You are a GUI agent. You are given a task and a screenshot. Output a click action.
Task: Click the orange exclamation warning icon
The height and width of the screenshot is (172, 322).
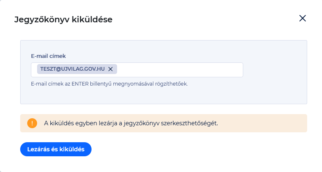click(32, 123)
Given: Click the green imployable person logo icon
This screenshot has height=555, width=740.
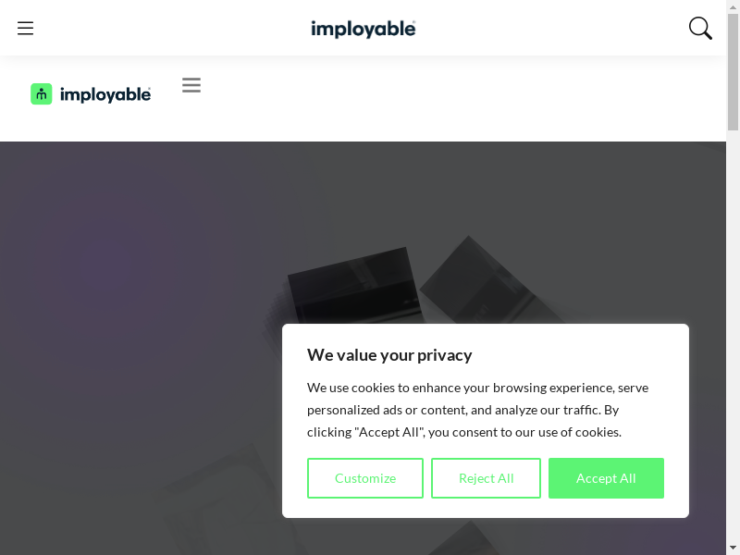Looking at the screenshot, I should tap(41, 93).
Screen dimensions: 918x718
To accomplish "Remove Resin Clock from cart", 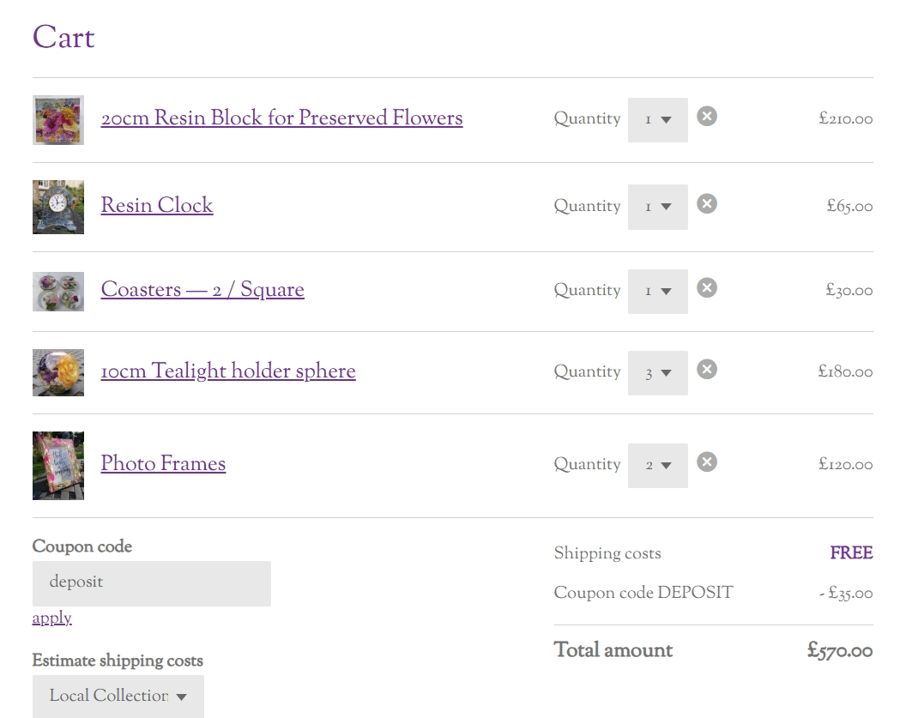I will click(707, 203).
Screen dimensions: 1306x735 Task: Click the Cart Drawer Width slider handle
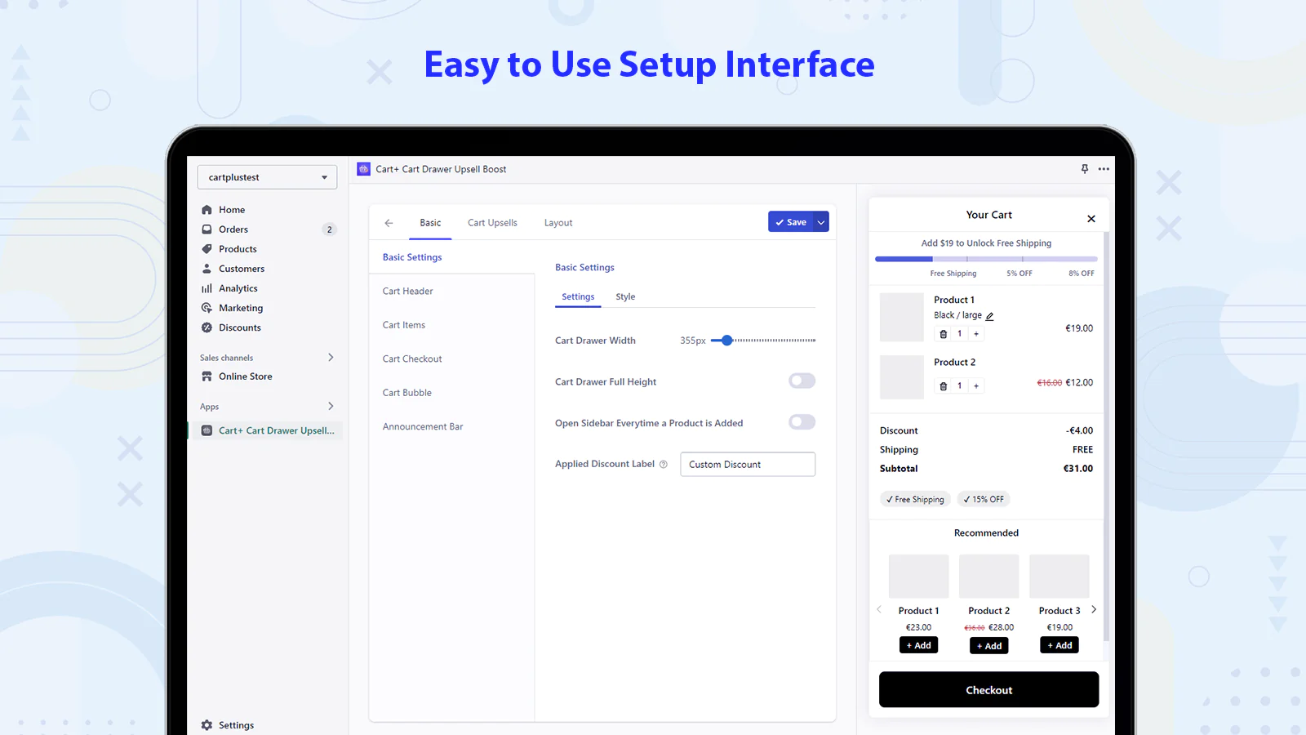point(726,341)
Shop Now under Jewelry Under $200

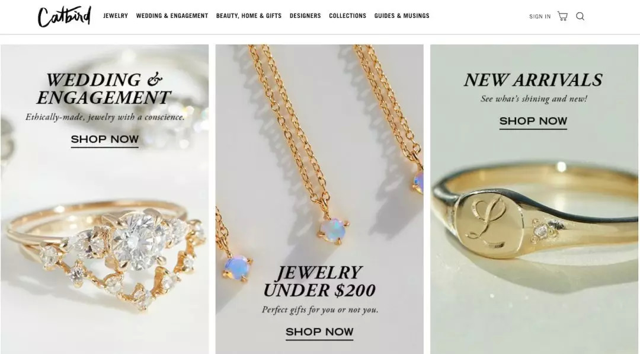[319, 333]
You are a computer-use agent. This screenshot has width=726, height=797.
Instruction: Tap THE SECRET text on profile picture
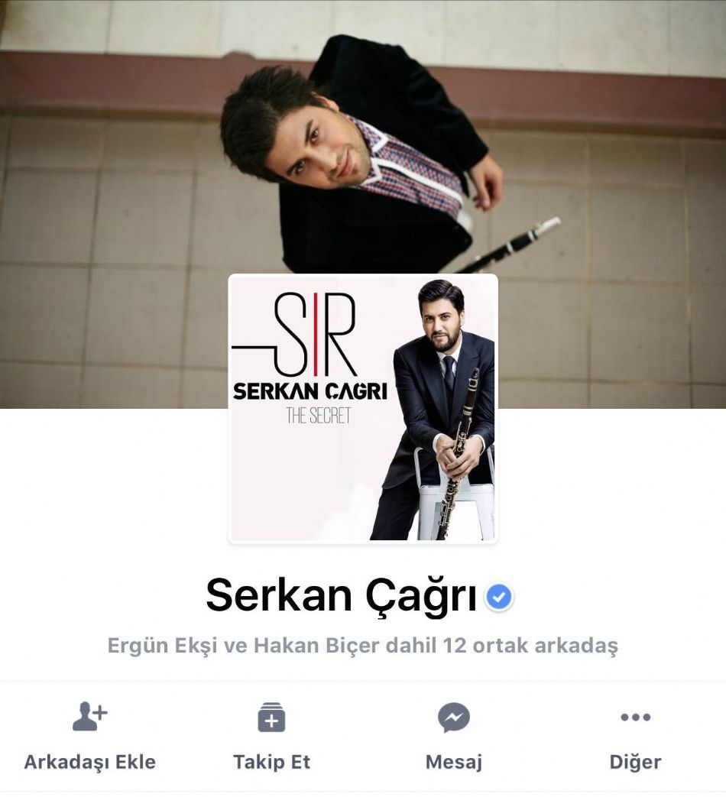[319, 416]
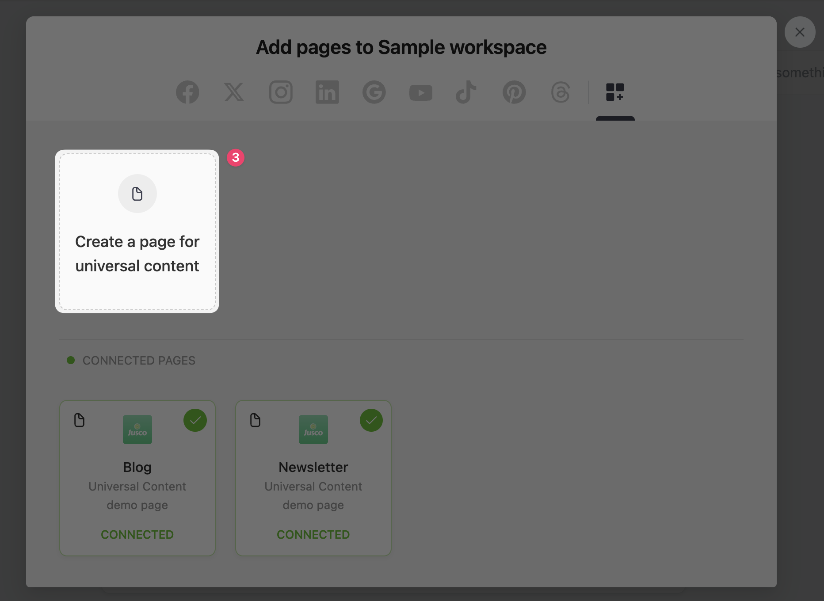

-=-=-

### Work item
Determine the number of lines in the material above that include the word "agent". Give that number and no other text.

### Exercise output
2